La relation entre photographie et architecture est bien connue. En revanche, celle entre photographie et géographie l’est moins. Nombre de grands géographes étaient également photographes. Pour la plupart d’entre eux, la photographie était un simple outil.
D’un autre côté, le travail de nombreux grands photographes a une dimension géographique. Ansel Adams définit comme réussie une photographie qui exprime les sentiments évoqués par le sujet photographié : « Une grande photographie est celle qui exprime pleinement ce que l’on ressent, au sens le plus profond, face à ce qui est photographié ».
Prises séparément, les photographies de Délos répondent à ce critère. Cependant, prises dans leur ensemble, elles explorent les strates les plus profondes de la théorie de la géographie.

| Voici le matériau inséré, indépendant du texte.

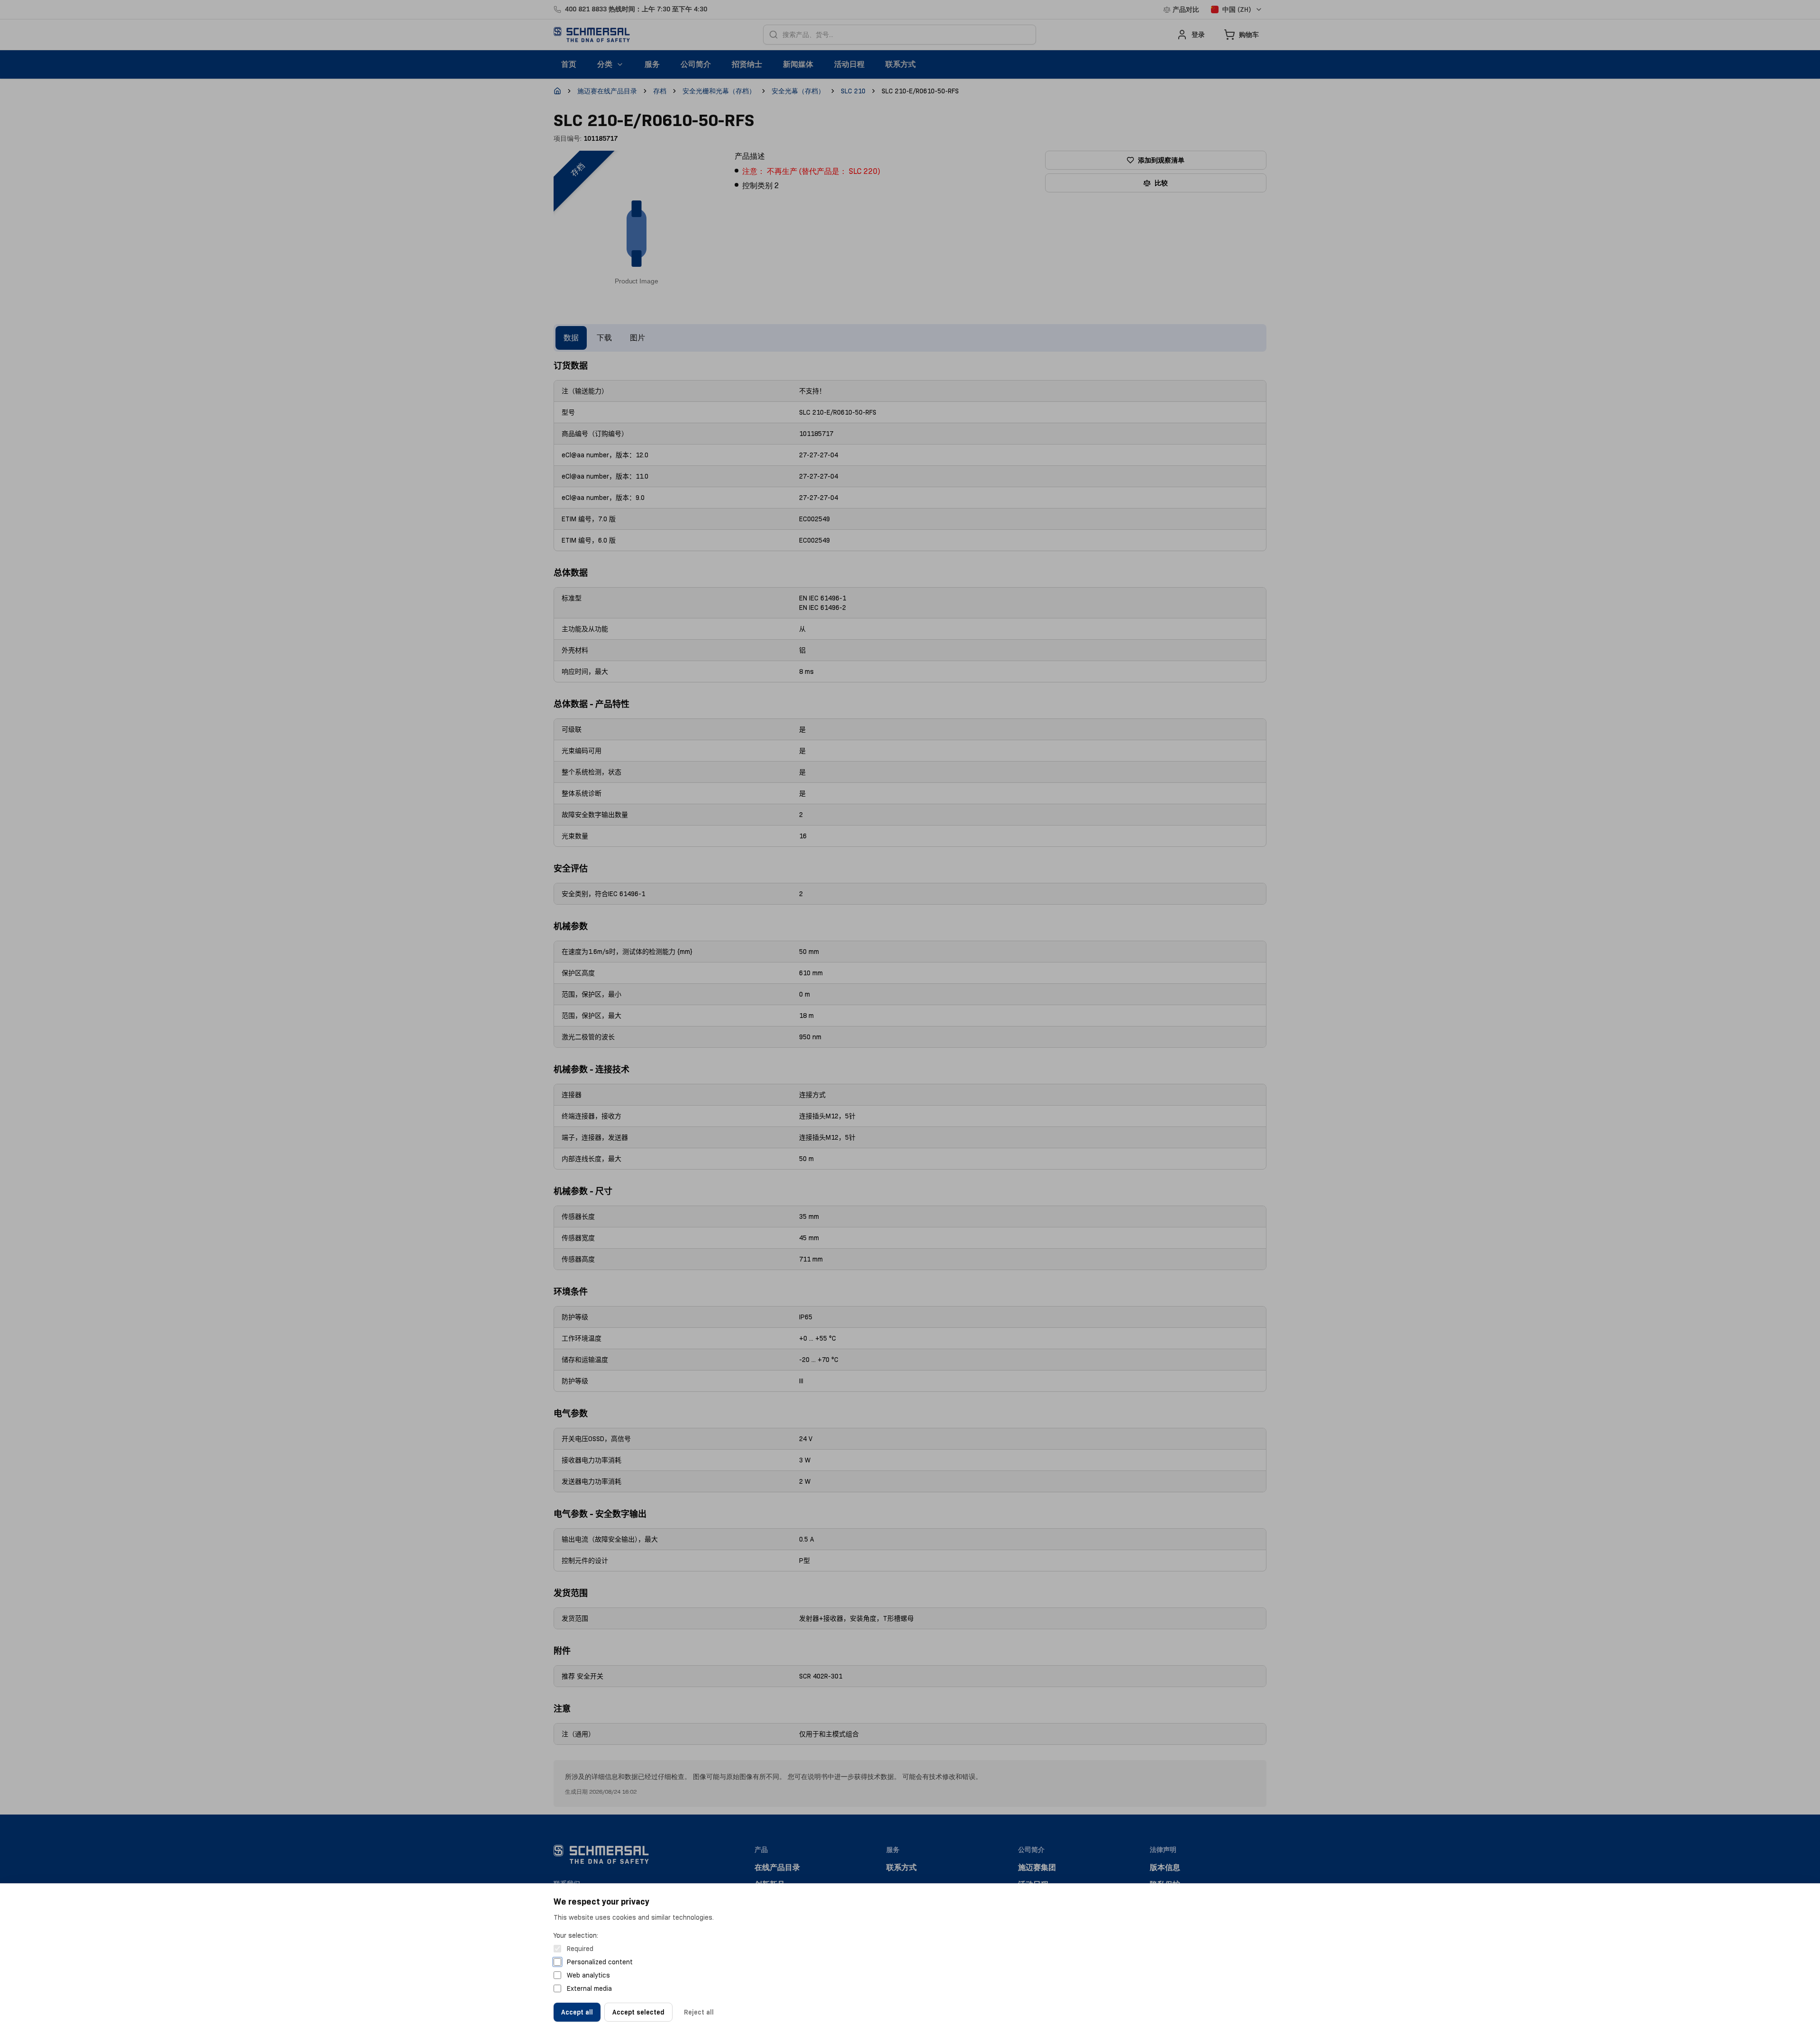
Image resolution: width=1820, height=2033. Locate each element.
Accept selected (638, 2012)
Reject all (699, 2012)
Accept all (577, 2012)
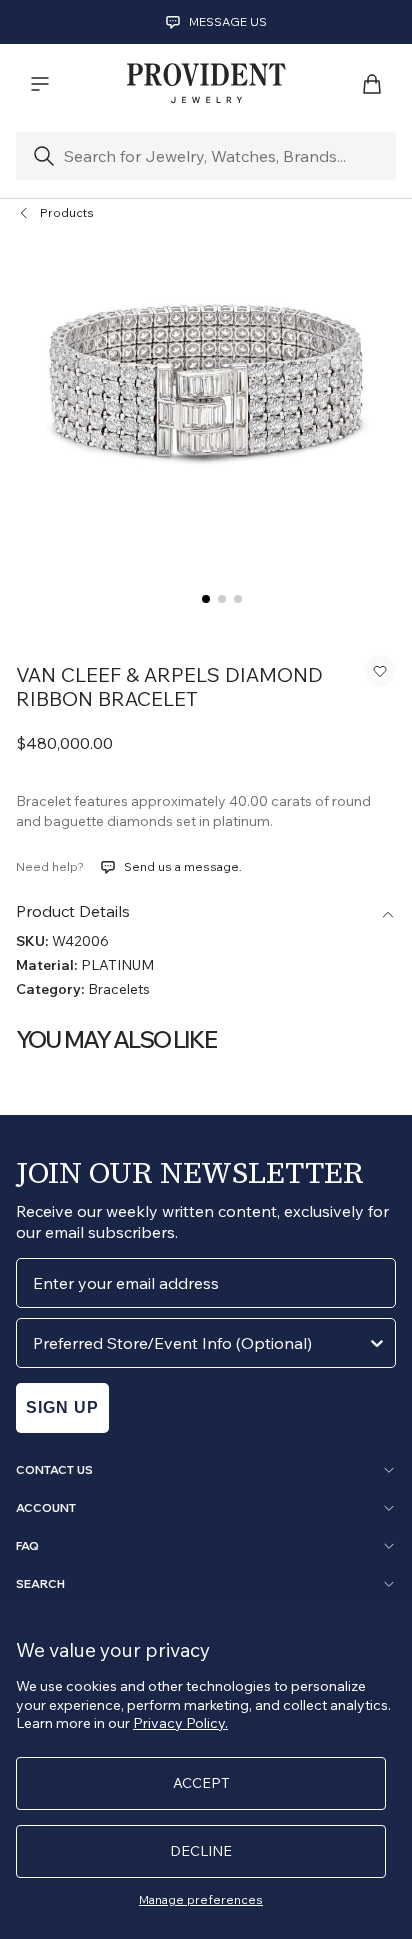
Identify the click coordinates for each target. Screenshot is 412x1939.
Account (46, 1508)
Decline (201, 1851)
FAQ (27, 1546)
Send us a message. (183, 866)
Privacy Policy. (180, 1723)
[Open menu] (40, 84)
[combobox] (200, 1343)
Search (40, 1584)
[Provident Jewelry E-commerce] (206, 84)
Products (67, 212)
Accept (201, 1783)
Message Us (228, 21)
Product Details (73, 911)
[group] (206, 380)
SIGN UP (62, 1407)
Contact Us (54, 1470)
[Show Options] (377, 1343)
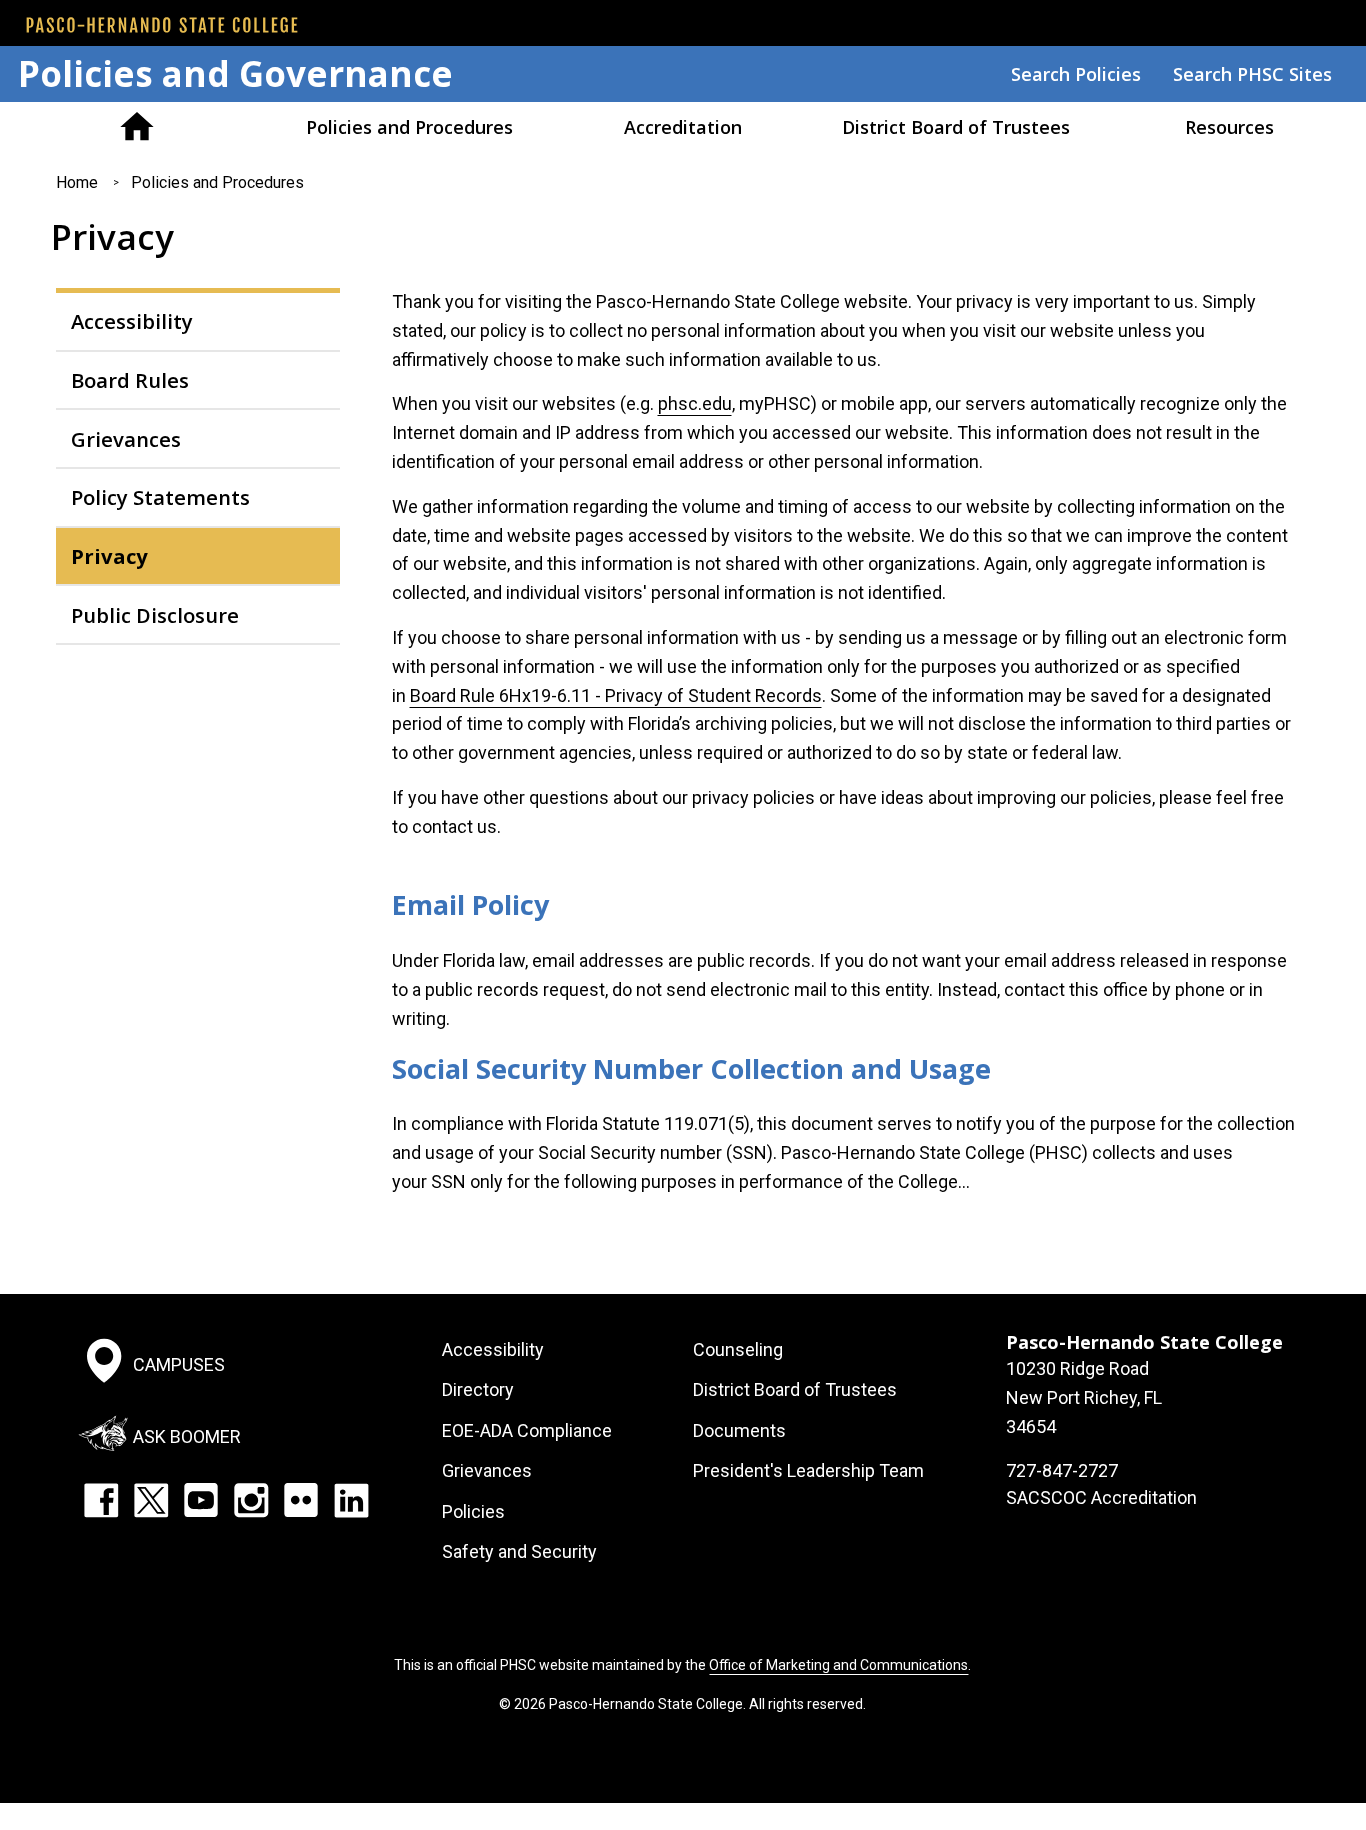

Erieta Attali photographie Délos vue depuis les îles environnantes ; elle photographie les îles environnantes vues de Délos. L’espace photographiquement délimité est un réseau : le réseau de l’archipel. Autrefois, le caractère insulaire et les communications maritimes conféraient un caractère dynamique à ce réseau. La circulation apportait ouverture, richesse, influence et culture. Le centre du réseau n’était pas déterminé par des facteurs matériels. La centralité de Délos résultait du caractère sacré du lieu.
Tel était le monde de Délos lorsque ses bâtiments et ses temples, aujourd’hui en ruines, furent construits. Ces ruines témoignent de son apogée passée. Après son apogée, son déclin. Délos est restée relativement inhabitée. De ce fait, aucune nouvelle construction n’a effacé la mémoire du passé. Délos n’est pas un « palimpseste ». Le temps s’est arrêté.



La dimension temporelle est omniprésente dans les photographies d’Erieta Attali. Elle se révèle dans les longues expositions qui enregistrent la trajectoire de la lune. Les cycles du jour et de la nuit soulignent l’immobilité des monuments.
Délos peut être perçue comme un paradigme. Elle était autrefois un centre. Elle n’avait aucune centralité, comme celle de la steppe russe aride ou de la plaine européenne fertile. La centralité au sein d’un réseau maritime est constamment en négociation. Elle est créatrice de richesse et de culture, mais elle est aussi fragile.



Les photographies d’Erieta Attali touchent à l’essence même de la théorie géographique. À l’opposé des représentations dominantes des entités territoriales, elles mettent en lumière une réalité réticulaire parallèle. C’est la réalité de la Méditerranée de Fernand Braudel, avec ses discontinuités géographiques et historiques et son caractère articulé.
Georges Prevelakis
Professeur émérite de géographie et de géopolitique, Université Paris 1, Sorbonne
Distinguished Visiting Professor, Hellenic American University
Ce texte est en lien avec la nouvelle série photographique intitulée : Erieta Attali Delos | Terre à la dérive. L’œuvre sera présentée officiellement pour la première fois en Grèce au Musée Benaki d’Athènes du 25 juin au 21 septembre 2025.